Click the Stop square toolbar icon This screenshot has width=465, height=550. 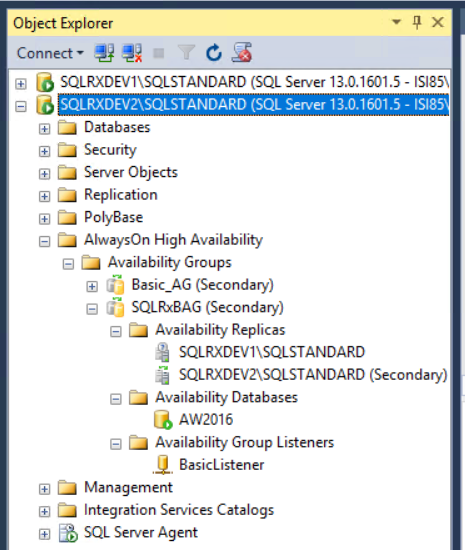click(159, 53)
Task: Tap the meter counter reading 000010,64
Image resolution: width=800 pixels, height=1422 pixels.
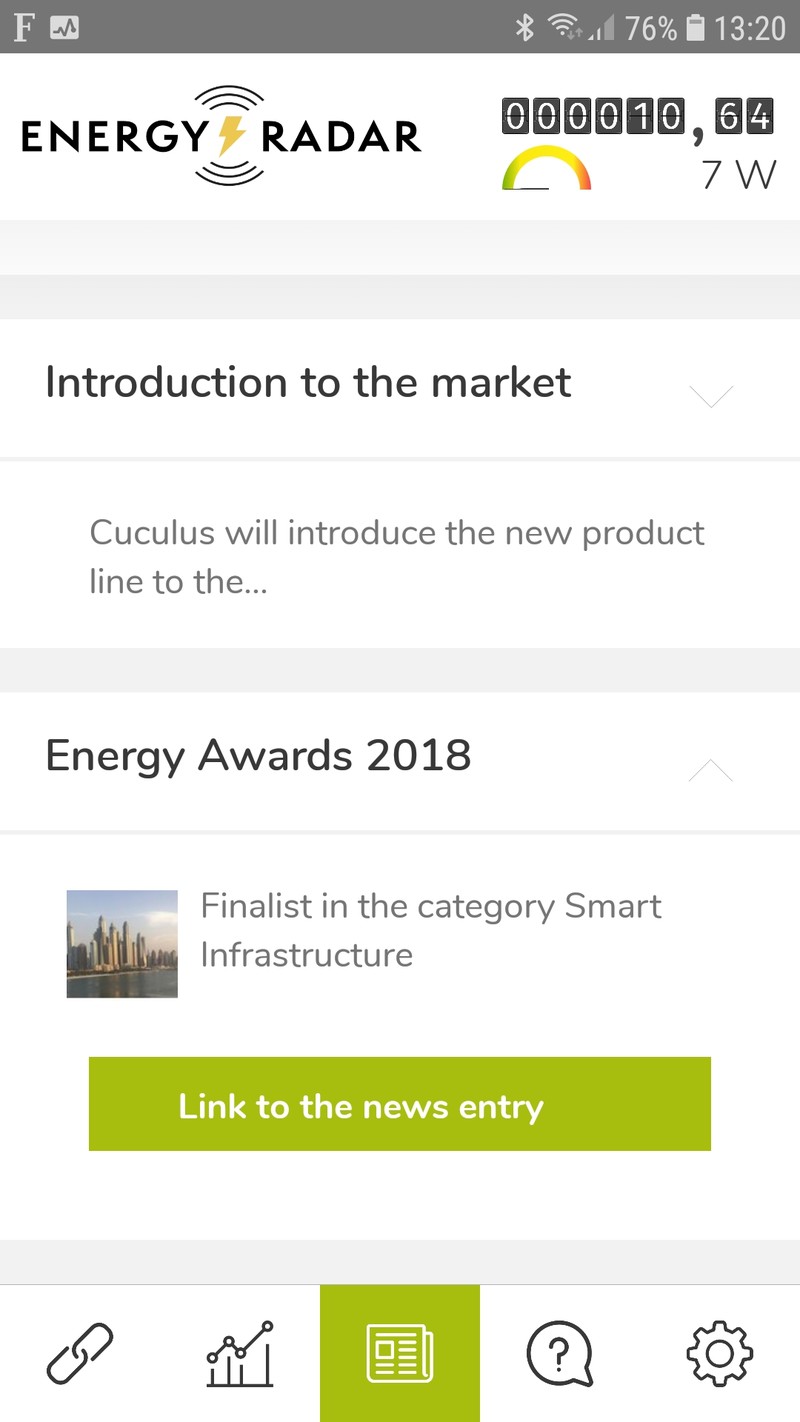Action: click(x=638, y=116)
• • • • •
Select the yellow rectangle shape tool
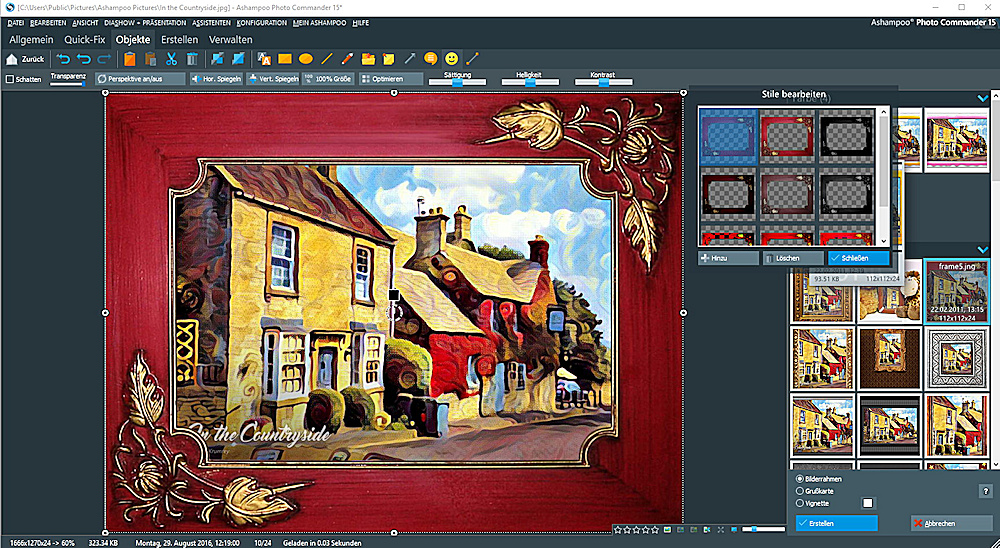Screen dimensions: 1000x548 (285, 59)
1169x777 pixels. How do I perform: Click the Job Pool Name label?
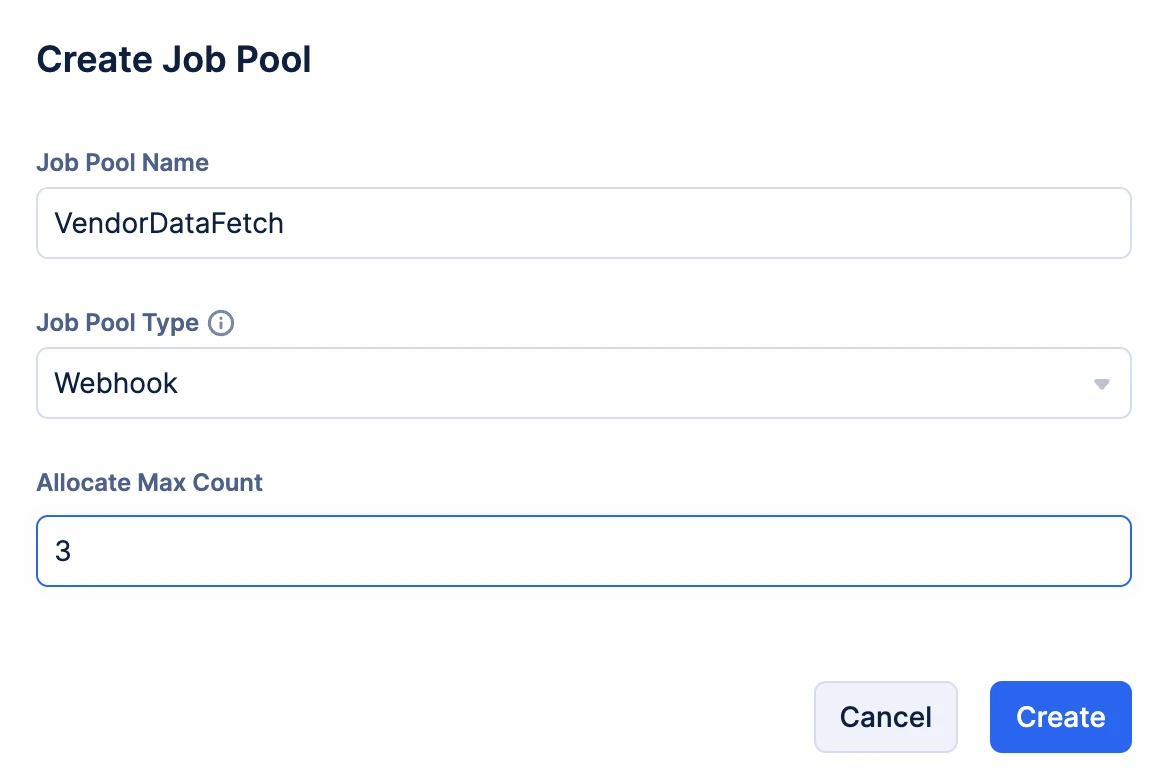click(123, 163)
• • • • •
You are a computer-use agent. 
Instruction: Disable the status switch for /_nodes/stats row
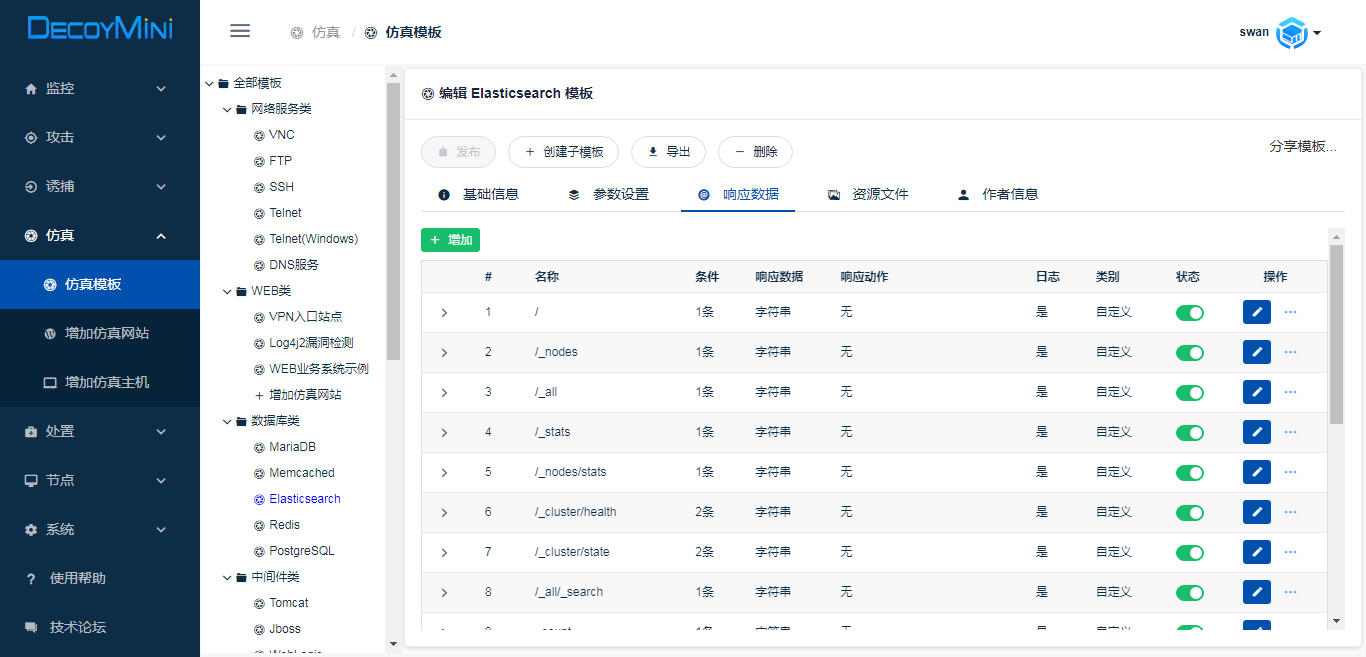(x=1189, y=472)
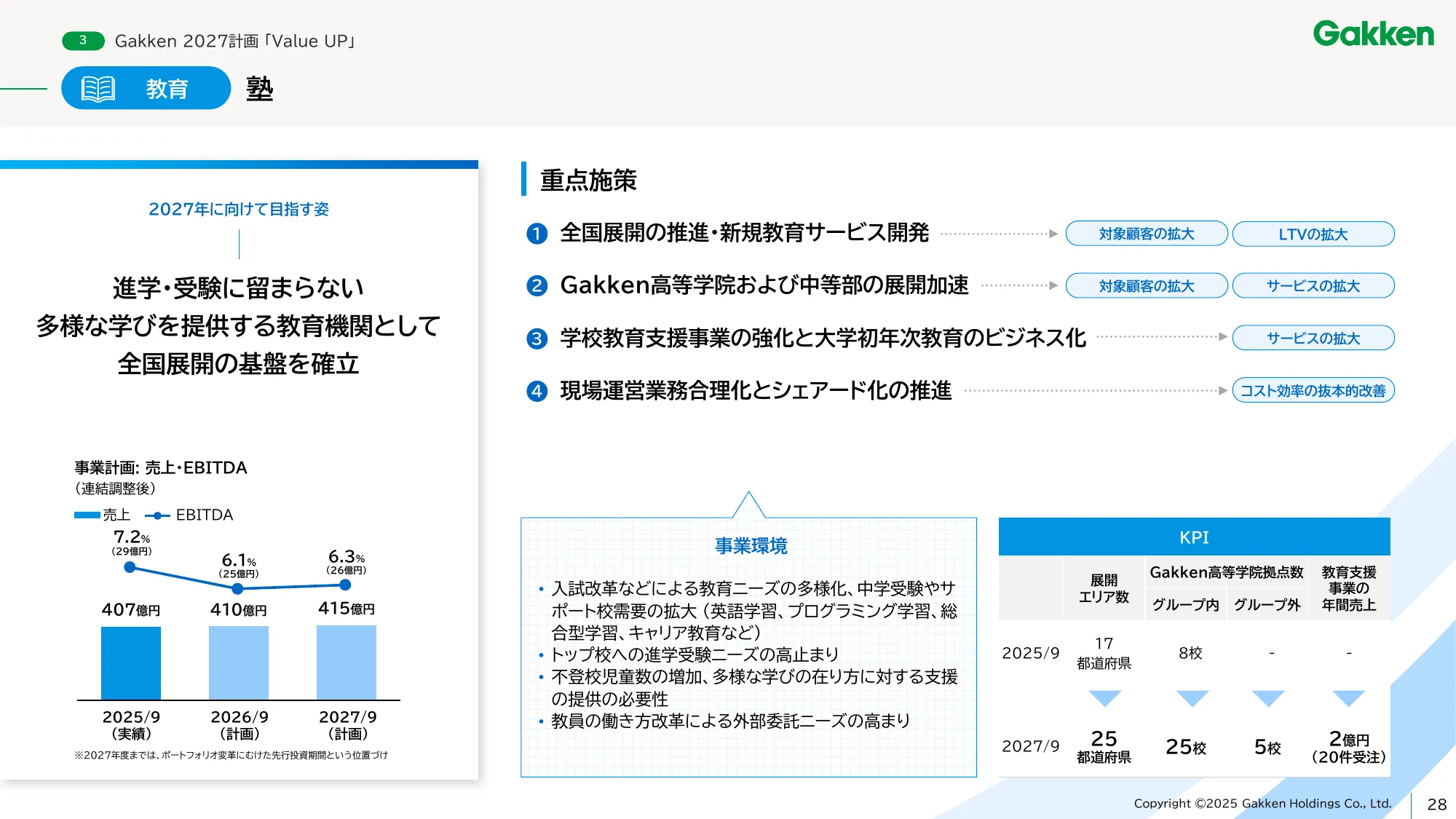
• • • • •
_Given exercise:_ Please pick out every line in the entries above that contains the word "pixels", with case counting, and copy those lines.

_Response to this task:_
Image resolution: width=800 pixels, height=1422 pixels.
1169x777 pixels. How do I perform: Click the Job Pool Name label?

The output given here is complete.